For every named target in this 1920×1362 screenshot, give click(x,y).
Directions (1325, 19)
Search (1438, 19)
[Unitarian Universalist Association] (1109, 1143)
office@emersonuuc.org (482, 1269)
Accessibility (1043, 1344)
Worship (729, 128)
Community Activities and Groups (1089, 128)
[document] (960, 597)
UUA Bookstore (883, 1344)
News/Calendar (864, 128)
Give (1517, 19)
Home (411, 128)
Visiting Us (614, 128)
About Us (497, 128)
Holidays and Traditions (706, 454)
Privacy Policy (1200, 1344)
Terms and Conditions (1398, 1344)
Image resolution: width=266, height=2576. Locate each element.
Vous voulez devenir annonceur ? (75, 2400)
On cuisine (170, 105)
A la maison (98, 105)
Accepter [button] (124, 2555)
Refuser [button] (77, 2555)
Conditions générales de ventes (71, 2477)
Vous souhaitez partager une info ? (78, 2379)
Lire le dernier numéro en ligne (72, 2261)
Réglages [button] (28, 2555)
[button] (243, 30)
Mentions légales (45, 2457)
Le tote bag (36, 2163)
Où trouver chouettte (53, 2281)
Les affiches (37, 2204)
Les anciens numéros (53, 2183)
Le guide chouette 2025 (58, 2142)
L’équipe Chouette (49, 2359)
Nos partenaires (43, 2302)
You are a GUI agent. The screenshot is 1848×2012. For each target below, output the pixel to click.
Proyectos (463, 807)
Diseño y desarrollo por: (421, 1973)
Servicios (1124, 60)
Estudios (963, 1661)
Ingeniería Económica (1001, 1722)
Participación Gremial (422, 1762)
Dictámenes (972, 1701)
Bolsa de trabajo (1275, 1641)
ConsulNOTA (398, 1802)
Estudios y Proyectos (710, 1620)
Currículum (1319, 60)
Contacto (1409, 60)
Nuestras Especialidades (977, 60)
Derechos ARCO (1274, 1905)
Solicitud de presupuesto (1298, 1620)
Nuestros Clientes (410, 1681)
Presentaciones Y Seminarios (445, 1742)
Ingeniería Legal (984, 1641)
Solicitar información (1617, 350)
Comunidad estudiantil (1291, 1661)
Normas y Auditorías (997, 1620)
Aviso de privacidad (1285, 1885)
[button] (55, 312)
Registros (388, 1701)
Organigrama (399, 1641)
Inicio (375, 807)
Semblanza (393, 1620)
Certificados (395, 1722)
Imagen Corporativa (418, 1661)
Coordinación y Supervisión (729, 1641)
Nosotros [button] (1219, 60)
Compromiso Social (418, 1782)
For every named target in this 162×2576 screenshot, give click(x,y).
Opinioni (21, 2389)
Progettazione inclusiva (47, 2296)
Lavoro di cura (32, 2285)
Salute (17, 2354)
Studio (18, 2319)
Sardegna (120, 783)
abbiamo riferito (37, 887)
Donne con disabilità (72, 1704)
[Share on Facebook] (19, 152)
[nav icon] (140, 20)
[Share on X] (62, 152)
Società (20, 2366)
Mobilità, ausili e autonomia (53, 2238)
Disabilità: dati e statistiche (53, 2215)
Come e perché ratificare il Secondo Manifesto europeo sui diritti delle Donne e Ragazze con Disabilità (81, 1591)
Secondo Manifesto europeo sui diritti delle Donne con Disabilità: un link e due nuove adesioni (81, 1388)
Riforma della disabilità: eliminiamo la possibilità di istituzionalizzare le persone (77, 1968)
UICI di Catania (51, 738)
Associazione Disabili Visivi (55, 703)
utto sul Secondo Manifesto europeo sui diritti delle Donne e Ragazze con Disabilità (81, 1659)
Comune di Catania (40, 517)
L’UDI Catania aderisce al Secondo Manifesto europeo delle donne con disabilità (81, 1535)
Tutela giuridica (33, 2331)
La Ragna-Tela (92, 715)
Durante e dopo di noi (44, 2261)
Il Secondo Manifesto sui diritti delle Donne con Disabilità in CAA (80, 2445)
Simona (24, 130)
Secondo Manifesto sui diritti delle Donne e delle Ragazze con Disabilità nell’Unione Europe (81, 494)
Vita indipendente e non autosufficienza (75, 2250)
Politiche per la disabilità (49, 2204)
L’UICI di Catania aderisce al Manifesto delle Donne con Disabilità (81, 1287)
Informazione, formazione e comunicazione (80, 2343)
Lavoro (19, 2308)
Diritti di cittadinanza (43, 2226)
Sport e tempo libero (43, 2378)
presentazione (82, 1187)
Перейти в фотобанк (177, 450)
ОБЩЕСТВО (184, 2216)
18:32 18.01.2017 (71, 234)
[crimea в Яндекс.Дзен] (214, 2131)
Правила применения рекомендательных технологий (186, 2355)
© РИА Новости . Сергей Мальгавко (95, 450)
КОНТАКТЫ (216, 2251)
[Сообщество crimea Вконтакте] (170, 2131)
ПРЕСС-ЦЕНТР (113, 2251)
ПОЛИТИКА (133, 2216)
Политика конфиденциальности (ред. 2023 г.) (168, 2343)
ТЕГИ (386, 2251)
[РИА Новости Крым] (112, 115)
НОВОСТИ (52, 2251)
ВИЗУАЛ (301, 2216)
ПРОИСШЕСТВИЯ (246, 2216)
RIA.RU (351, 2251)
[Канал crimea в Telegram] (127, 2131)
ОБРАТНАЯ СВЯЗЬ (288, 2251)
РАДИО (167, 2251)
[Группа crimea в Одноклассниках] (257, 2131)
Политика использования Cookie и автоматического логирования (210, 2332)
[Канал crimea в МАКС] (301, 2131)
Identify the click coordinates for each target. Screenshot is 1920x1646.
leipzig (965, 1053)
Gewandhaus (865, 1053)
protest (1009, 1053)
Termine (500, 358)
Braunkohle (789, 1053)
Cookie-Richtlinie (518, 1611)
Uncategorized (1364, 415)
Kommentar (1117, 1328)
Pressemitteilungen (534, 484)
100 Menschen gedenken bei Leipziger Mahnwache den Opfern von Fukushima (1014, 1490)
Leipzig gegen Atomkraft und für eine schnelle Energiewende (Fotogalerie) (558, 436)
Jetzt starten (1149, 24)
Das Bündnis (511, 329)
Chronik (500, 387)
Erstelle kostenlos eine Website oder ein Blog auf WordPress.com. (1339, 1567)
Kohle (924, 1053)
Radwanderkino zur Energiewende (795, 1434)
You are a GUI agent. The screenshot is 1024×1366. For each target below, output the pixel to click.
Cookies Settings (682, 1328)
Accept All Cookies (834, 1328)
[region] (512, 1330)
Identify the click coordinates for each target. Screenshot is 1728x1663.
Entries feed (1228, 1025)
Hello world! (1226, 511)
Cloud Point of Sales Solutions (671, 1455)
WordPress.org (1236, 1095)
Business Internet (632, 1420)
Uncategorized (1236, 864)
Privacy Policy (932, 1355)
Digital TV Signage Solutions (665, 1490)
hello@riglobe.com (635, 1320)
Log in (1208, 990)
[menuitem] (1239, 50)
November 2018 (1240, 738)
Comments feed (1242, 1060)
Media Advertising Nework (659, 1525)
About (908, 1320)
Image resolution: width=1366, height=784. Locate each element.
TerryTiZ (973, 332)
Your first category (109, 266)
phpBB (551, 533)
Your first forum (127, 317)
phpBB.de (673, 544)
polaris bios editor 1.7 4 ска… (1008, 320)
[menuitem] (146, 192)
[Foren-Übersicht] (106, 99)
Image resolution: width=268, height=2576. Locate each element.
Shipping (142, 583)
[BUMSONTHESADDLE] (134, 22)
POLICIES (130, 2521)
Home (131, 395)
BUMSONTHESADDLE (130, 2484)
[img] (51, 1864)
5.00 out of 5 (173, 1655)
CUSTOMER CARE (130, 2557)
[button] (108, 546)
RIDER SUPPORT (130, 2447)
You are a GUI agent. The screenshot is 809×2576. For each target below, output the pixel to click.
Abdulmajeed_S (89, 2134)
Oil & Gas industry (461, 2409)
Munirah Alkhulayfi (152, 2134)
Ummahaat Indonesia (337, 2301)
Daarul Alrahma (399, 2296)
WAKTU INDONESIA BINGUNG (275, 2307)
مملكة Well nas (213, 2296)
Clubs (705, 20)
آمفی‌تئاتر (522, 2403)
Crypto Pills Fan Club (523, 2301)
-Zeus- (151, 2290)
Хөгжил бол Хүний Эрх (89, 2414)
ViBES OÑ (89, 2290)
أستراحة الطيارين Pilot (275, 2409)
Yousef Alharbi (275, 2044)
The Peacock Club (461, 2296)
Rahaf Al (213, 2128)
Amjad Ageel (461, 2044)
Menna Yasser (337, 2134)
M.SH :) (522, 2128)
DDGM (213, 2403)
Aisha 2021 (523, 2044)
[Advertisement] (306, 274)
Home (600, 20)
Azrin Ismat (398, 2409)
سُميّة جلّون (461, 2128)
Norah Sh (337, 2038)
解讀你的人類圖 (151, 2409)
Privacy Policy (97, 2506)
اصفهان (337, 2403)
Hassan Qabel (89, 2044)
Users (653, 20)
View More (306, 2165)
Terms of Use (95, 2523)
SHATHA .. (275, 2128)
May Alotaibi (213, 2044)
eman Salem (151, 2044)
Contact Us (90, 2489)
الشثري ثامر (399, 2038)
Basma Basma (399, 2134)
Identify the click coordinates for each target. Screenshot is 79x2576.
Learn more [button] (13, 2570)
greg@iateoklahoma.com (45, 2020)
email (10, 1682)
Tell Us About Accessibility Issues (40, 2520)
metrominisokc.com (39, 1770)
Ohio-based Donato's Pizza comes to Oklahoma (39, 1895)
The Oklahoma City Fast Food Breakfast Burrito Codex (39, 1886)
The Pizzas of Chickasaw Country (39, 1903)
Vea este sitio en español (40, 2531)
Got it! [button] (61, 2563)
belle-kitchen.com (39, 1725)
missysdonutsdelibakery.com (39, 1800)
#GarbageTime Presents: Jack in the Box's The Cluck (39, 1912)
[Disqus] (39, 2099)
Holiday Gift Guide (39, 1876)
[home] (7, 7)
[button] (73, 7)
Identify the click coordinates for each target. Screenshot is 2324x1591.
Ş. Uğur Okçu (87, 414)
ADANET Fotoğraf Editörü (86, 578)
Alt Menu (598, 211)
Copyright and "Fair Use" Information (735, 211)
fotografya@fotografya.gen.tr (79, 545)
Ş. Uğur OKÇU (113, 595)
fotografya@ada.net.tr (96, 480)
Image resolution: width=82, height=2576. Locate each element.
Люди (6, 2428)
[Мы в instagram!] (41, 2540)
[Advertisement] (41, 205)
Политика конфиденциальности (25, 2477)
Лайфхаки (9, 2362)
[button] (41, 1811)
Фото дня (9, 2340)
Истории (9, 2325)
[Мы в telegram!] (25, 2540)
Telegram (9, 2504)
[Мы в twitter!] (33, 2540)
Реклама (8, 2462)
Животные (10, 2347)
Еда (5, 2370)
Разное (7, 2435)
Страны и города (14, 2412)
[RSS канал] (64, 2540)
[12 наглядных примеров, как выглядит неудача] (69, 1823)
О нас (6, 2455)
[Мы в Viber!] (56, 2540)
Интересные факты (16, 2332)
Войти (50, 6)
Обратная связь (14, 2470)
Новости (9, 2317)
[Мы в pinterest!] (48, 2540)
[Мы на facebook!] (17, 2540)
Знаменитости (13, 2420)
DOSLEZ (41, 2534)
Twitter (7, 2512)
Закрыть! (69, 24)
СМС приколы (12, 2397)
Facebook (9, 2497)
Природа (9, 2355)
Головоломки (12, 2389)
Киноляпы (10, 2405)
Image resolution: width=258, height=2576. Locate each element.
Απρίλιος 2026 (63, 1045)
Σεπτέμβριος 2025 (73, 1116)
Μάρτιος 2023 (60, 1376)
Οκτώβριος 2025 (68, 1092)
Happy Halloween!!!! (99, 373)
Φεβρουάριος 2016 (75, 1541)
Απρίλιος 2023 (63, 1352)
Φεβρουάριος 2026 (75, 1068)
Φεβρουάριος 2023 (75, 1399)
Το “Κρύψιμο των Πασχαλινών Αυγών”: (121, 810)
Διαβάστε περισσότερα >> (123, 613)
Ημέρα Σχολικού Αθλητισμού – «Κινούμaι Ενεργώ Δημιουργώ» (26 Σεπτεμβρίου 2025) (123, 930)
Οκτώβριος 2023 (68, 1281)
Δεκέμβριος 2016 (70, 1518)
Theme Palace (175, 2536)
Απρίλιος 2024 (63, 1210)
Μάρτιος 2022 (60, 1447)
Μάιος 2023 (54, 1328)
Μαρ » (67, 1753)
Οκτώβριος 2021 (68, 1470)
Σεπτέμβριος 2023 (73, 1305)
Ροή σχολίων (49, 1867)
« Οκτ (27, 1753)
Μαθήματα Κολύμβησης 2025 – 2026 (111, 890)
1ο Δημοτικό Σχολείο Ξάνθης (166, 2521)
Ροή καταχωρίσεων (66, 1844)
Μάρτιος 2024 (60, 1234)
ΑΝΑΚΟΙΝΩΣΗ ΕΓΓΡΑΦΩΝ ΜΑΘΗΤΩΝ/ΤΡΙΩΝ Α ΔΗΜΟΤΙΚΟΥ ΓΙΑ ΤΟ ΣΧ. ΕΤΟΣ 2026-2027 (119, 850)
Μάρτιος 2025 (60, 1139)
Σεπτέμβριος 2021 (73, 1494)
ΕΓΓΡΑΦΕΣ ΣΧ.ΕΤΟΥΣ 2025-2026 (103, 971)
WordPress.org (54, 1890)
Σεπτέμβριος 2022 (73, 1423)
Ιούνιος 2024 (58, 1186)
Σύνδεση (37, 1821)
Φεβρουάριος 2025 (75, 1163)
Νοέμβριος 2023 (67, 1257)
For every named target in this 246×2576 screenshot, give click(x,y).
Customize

+--

TO DO: Lines to set down from above: the line with "Природа (9, 2355)", the line with "Απρίλιος 2023 (63, 1352)", and every line between, each exactly as written.

EXERCISE SOLUTION:
Природа (9, 2355)
Головоломки (12, 2389)
Киноляпы (10, 2405)
Image resolution: width=258, height=2576. Locate each element.
Απρίλιος 2026 (63, 1045)
Σεπτέμβριος 2025 (73, 1116)
Μάρτιος 2023 (60, 1376)
Οκτώβριος 2025 (68, 1092)
Happy Halloween!!!! (99, 373)
Φεβρουάριος 2016 (75, 1541)
Απρίλιος 2023 (63, 1352)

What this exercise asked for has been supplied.